The Benton Franklin Health District has posted this message on Social Distancing for High Risk Populations in light of the coronavirus outbreak in Washington state.

Benton-Franklin Health District (BFHD) is working tirelessly to limit the spread of novel coronavirus (COVID-19) in our community. At this time, we have no presumed or confirmed cases. We know that people are worried about this new illness. Due to the novelty of the disease, information on which to make recommendations is changing rapidly.

Prevention strategies can make a large impact in slowing the increase in cases in the short run and ultimately reducing the total number of cases.

Our recommendations are based on our best understanding of this new disease and with guidance from the Centers for Disease Control and Prevention, the Washington State Department of Health, and our colleagues at other local health agencies.

We know that COVID-19 spreads among close contacts, and that reducing close contact with others can help reduce the spread of this disease. Social Distancing is a prevention strategy used for many other illnesses.

For social distancing to be most effective, it must be combined with other illness prevention steps.

  • Wash your hands with soap and water frequently, especially after having physical contact with others, being in public places or health care facilities, when leaving work or school and upon returning home.
  • Stay home when you are sick. It is crucial that those who are ill with fever or symptoms like coughing or shortness of breath stay home and away from others.
  • Stay away from other sick people.
  • If someone else at work is sick with a cough or cold, make this known to someone in charge so that person can be asked to leave.
  • Cover your coughs and sneezes with a tissue, throw it away, and then wash your hands.
  • Clean frequently touched objects and surfaces with a disinfectant.

Gatherings: BFHD is recommending additional social distancing for people at higher risk of severe illness from COVID-19. If your event has an intended audience of those that would be considered higher risk, we recommend cancellation of those events.

Those at higher risk include people who:

  • are over 60 years of age
  • have an underlying medical condition, like heart disease, lung disease or diabetes
  • have weakened immune systems
  • are pregnant

If you have questions about whether you or your child is at higher risk from COVID-19, ask your health care provider.

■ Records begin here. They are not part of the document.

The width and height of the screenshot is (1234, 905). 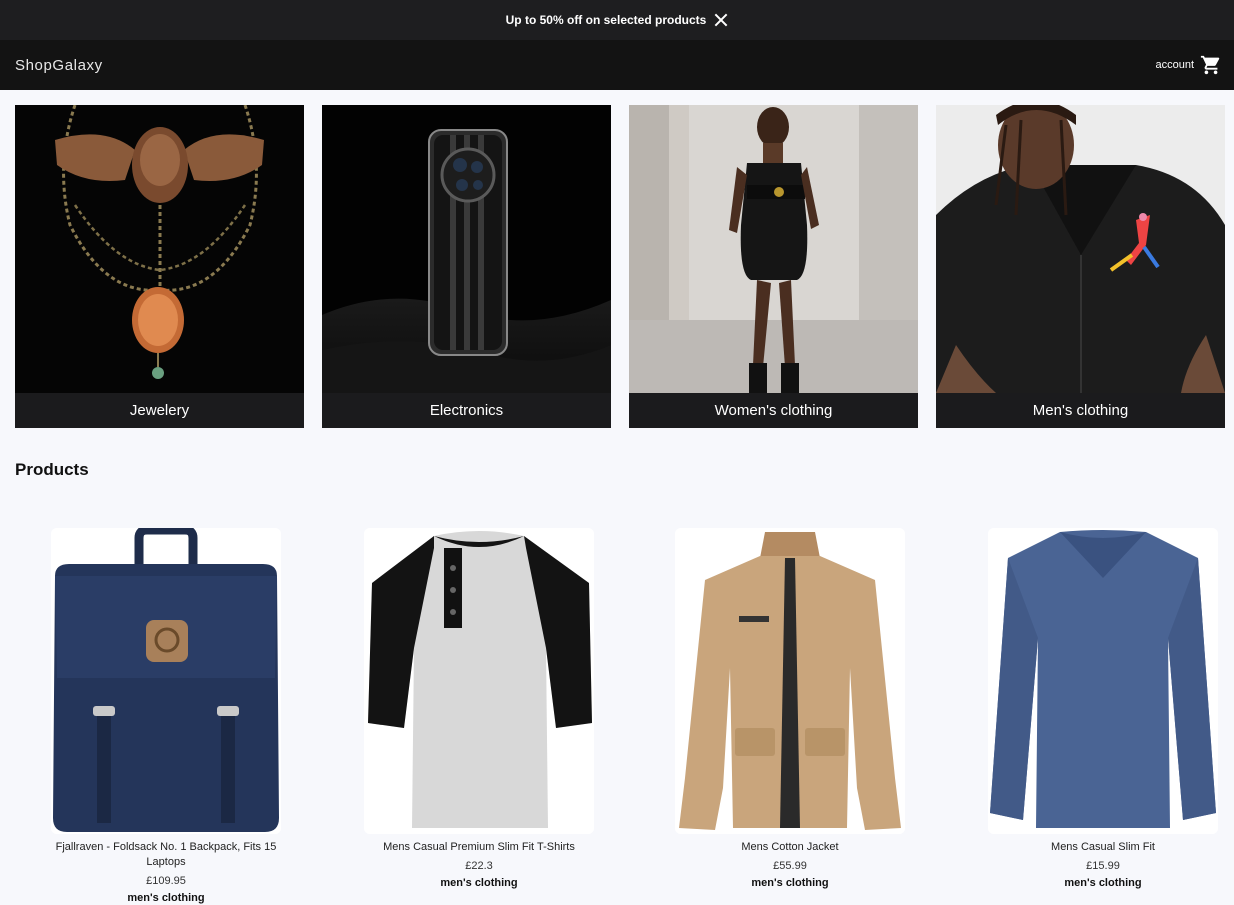 What do you see at coordinates (1080, 410) in the screenshot?
I see `category-label: Men's clothing` at bounding box center [1080, 410].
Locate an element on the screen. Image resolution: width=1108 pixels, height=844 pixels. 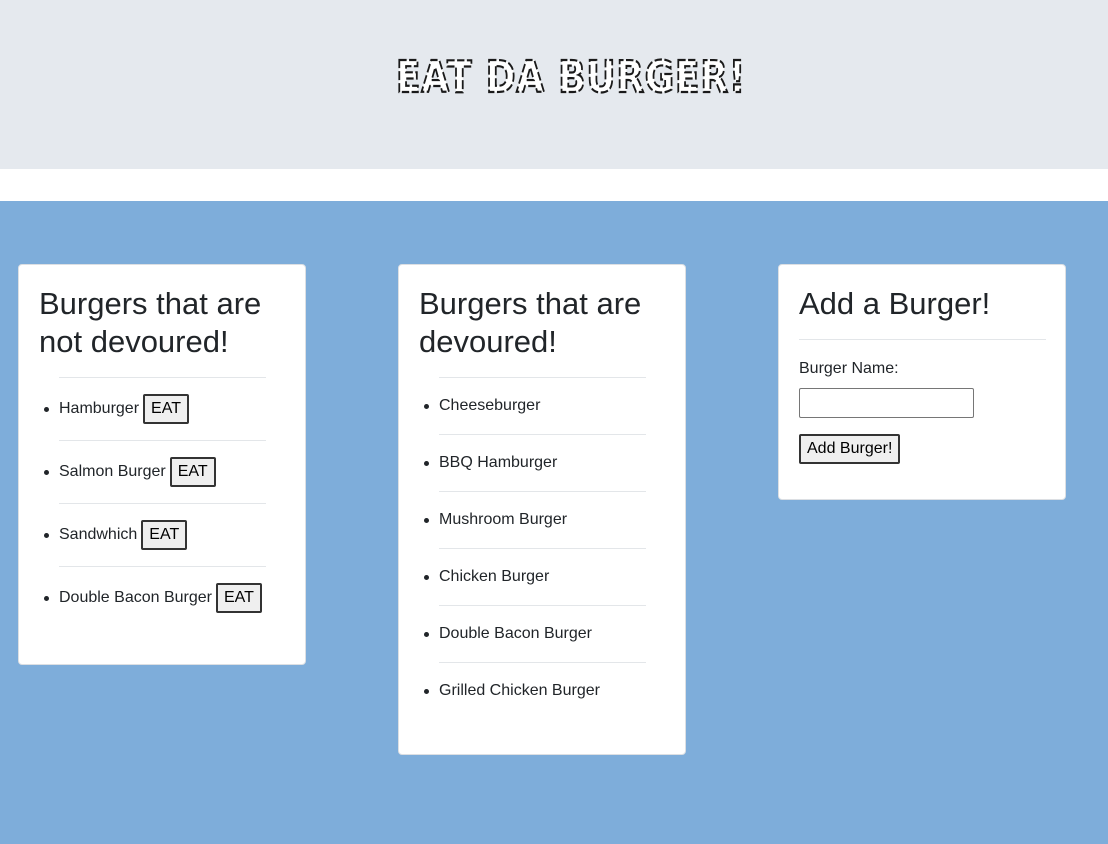
list-item: Double Bacon Burger is located at coordinates (535, 634).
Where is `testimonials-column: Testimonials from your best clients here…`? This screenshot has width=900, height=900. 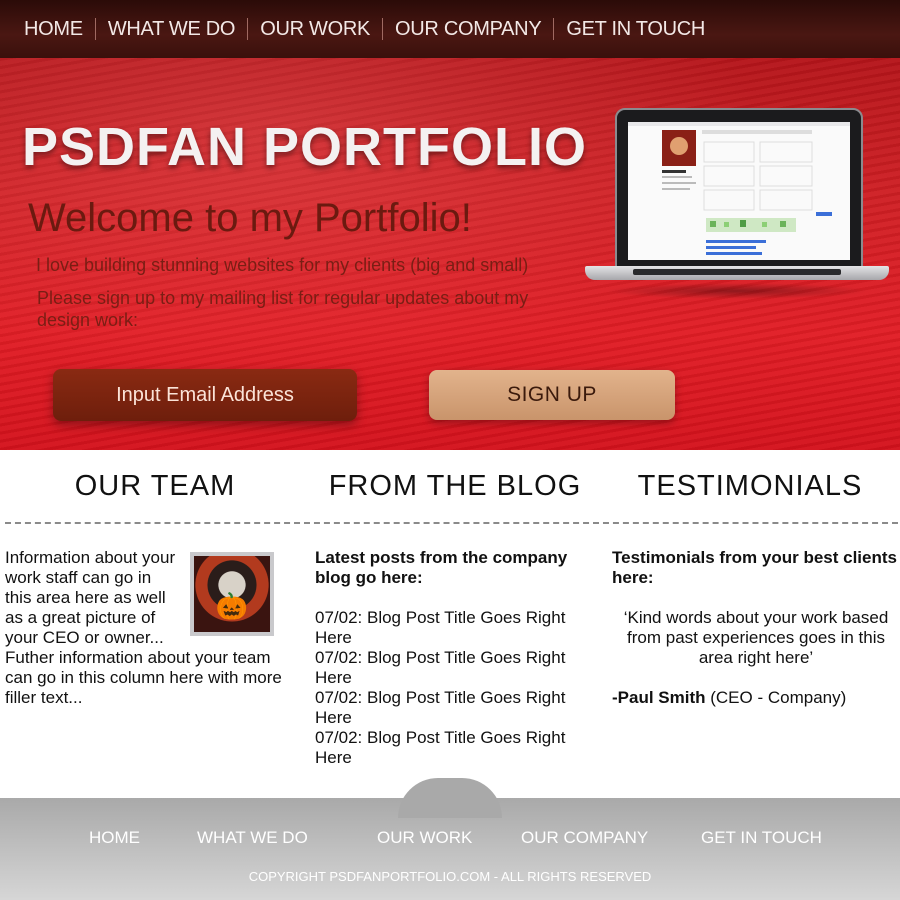
testimonials-column: Testimonials from your best clients here… is located at coordinates (756, 628).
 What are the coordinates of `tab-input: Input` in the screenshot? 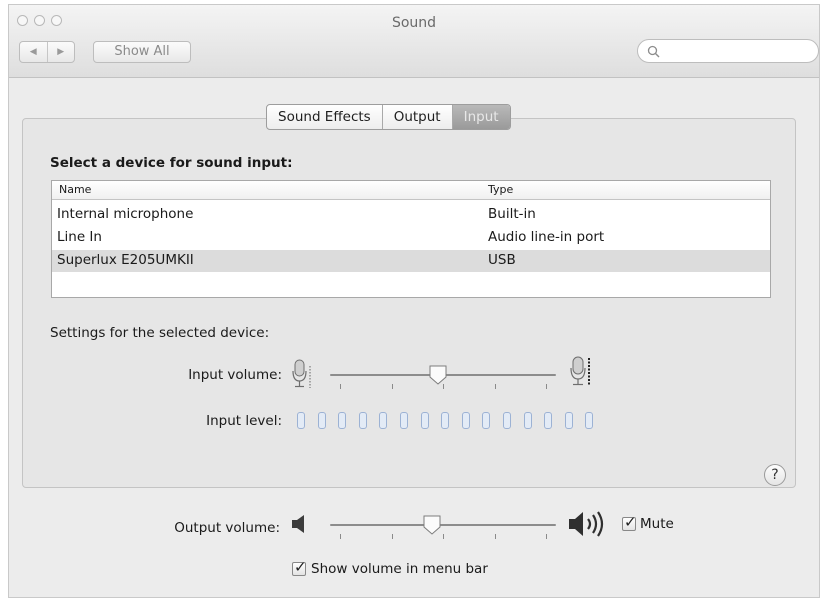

For events where the intended audience is not higher risk, BFHD is advising organizations to follow DOH’s Recommendations for Events and Public Gatherings. Currently, our Health Officer has determined our community is at moderate risk – Threshold 2.

Employers: BFHD is encouraging workplaces and businesses to provide options for their higher risk employees to work from home if possible. If they cannot work from home, employees at higher should minimize their interaction with large groups of people.

Faith Community: BFHD is recommending that our faith community partners practice social distancing during services. Refrain from hugs, handshakes, and any common vessel usage.

What’s Next: BFHD will make decisions about future measures based on active surveillance of all respiratory illness in our community. Surveillance includes monitoring community level data such as emergency department volumes, school absentee rates, respiratory illness rates in long-term care facilities, and data from Washington State’s syndromic surveillance portal.